Sunday, August 19, 2012

How To Make Yourself Invisible

Okay, here's a hypothesis:

1. Everyone has feelings and moods.
2. Most people can control their feelings and moods.
3. People fear those who are out of control (drunk, angry, violent, on drugs).
4. Mental illness is a loss of control of feelings, moods and perception.
5. Therefore, people fear those with a mental illness, as they believe they are out of control.

They show this fear by:
  • Pretending the illness does not exist.
  • Assuming that the illness is contrived.
  • Telling the ill person to change their behaviour.
  • Minimizing the symptoms.
  • Shunning them.
It's not all bad - it's a way you can actually make yourself invisible! Try it! Go out on the street and start talking to yourself. Watch - people will make a wide path for you and look away. (This is how I jog on the seawall on a sunny weekend). Wave your arms for added effect (it's good cardio, too). No one will say hello or bother you or get in your way. It's fantastic! Better than the cloak of invisibility!

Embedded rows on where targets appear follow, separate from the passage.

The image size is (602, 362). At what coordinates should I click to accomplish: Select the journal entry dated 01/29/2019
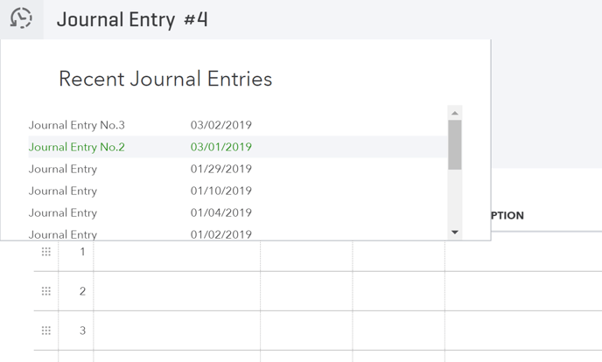pyautogui.click(x=63, y=169)
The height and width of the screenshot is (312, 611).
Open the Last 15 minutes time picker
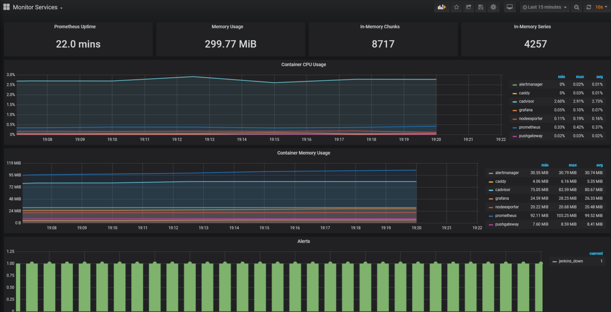pyautogui.click(x=544, y=7)
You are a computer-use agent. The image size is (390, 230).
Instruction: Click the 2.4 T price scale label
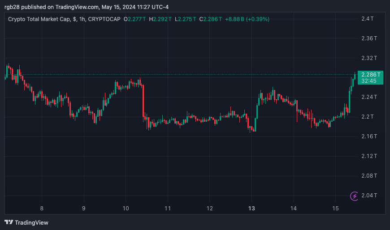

Which brings me to another, sadder point about invisibility. According to Stats Canada and the World Health Organization, suicide is the second leading cause of death in Canada for people under 45: ahead of cancer, heart disease, stroke, diabetes, pneumonia, and everything else. Accidents are the only cause greater than suicide.

But why do they say suicide? Every other morbidity category that WHO and StatsCan use describes the disease that caused the death. Suicide is not a disease - it's a behaviour. That's like saying eating too much sugar is a disease, or smoking too much is a disease. Nobody I know with a mental illness (myself included) attempted suicide wanting to die - we were very sick, and happy to be saved. (Besides, it wasn't my fault - Darth Vader made me do it).

Why are suicides never reported on the news? Broadcasters say it's because of a fear of copycats. But they cover murders, robberies and serieal killings. It's not like mental illness is contagious. Again, I thinkg that broadcast execs fear that reporting on mental illness might give their stations poor ratings - people fear the mentally ill, and less reporting gives us the perception that suicides and mentally ill people are extremely rare. So nobody has anything to fear.

Here are some things I think we should do:

1. Never minimize anyone's symptoms. Anxiety, bipolar, depression, schizophrenia, and all of the rest are debilitating diseases worthy of the same compassion as diabetes, MS, alzheimers, and all of the rest.

2. Rather than say that someone committed suicide, say "they died of mental illness."

3. Talk with friends and family with mental illness the same way you would talk to them about other health issues.

4. Use the mental health "cloak of invisibility" for good, not evil.

Thanks!

Mental Note: The best way to get compassion is first to show it. Acknowledge other people's problems before expecting them to acknowledge yours.

2 comments:

brie said...

Thank you so much for writing this, D'Arcy! xoxo

D'Arcy said...

Thanks, Brie! I can't say enough how much I miss working with you. My eyebrows esecially have never looked better.